My sister has been living with lupus for years. The LFA GOC has been there for education, resources and support. Together with my family we believe in being strong advocates for the their mission. We hope that someday there be a cause and a cure. Before she went to the foundation she felt confused and isolated. Today she thrives and is a true champion for this mysterious disease.
As a Board member, it has been a privilege to serve.
Jeannine Valenti
I am a Lupus patient and a support group facilitator for the Lupus Foundation of America Greater Ohio Chapter Inc. First and foremost, from the perspective of a lupus patient, this nonprofit provides exemplary programs for new patients and teens, educational summits and support groups through volunteers and staff throughout the state of Ohio. As a support group facilitator, this nonprofit provides the resources and training that equips the volunteers to support and educate lupus patients as they learn to manage their lupus. As a board member, the CEO and staff of this nonprofit work tirelessly, connecting and collaborating with stakeholders and legislators to obtain the funding needed to continue to provide the education, resources and support needed by lupus patients and their families.

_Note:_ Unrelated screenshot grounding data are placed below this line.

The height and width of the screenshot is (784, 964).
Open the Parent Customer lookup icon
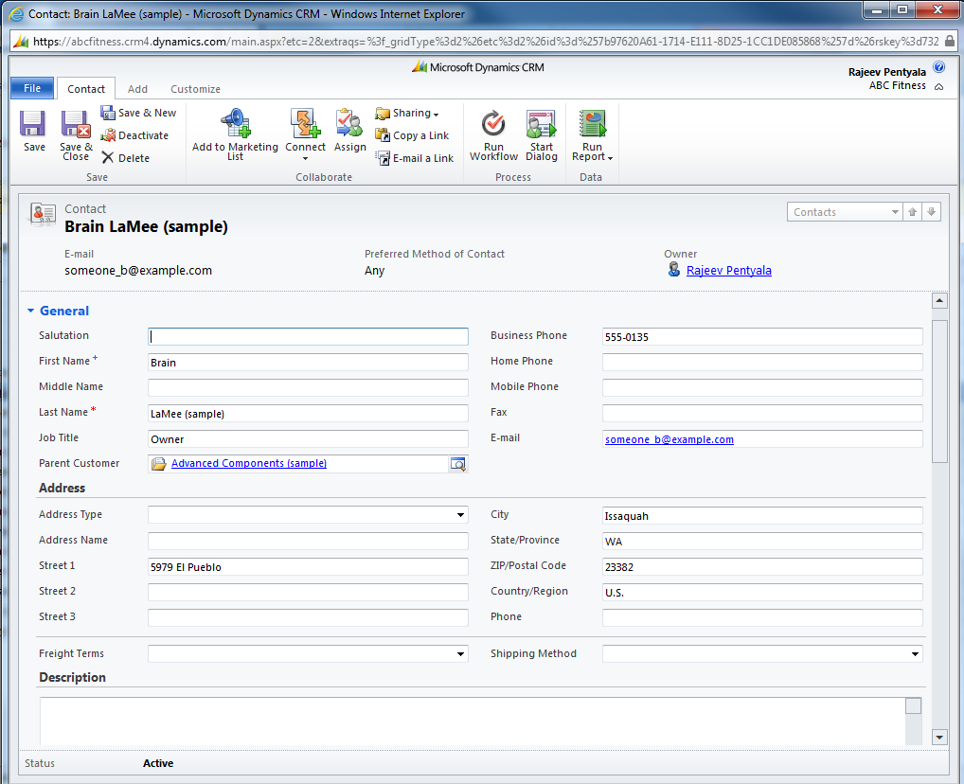tap(458, 464)
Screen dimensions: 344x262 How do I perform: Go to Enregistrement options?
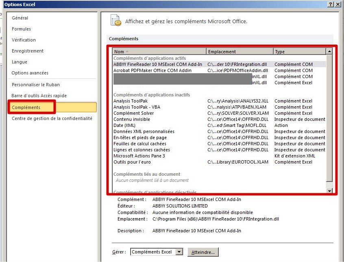(x=27, y=51)
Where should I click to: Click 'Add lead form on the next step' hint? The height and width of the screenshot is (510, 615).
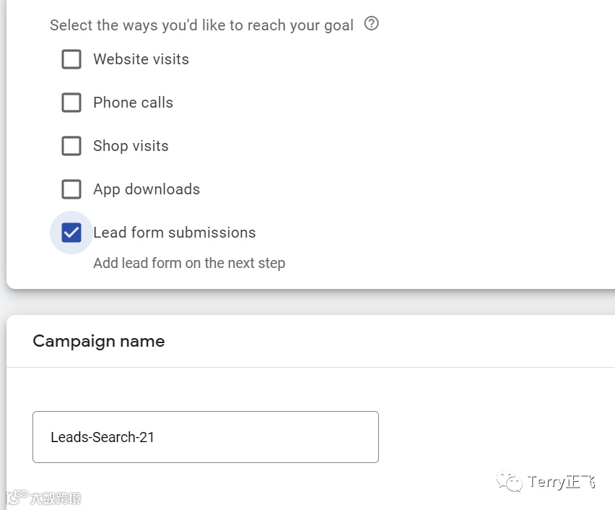(189, 263)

I was diagnosed with Lupus when I was 27, that was 35 years ago. I knew nothing about it and it sounded very scary. I found the lupus foundation searching for information. The staff there was a godsend! They made me feel at ease, shared their stories, showed me their library and sent me home with a packet of information. Since then I have always been able to turn to them if I needed information or understanding. Suzanne Tierney And her family have been especially empathetic, helpful, and warm for the whole 35 years. My husband and I are lifetime members.
When my twin and I were diagnosed with lupus at the age of thirteen we really only had our doctor, research coordinator and nurses as a support team. They were, and still are, awesome, but when it came to our social life it was just us and we felt isolated because of our disease. Which lead to me breaking doctors orders and going out in the sun to spend time with friends that didn't understand the impact of lupus in our lives. I also quit taking my medications for a while when I was fifteen because I was angry, in pain and felt different. When our doctor told us about the Lupus Foundation of America and we got involved it changed everything for us. We learned to advocate for ourselves in school, with family and with friends. We learned helpful ways to better manage our disease and we got connected with other people with lupus -other people our age. We no longer feel alone, isolated and different. We now feel empowered and have a sense of community.
As a lupus patient diagnosed in 1989 I immediately contacted the Lupus Foundation Greater Ohio Chapter. I am still invloved with this chapter because they have the latest information on lupus research, new medicines and trials. They also have great programs for educating myself about the disease and providing support when I need to talk with people who understand what I am experiencing.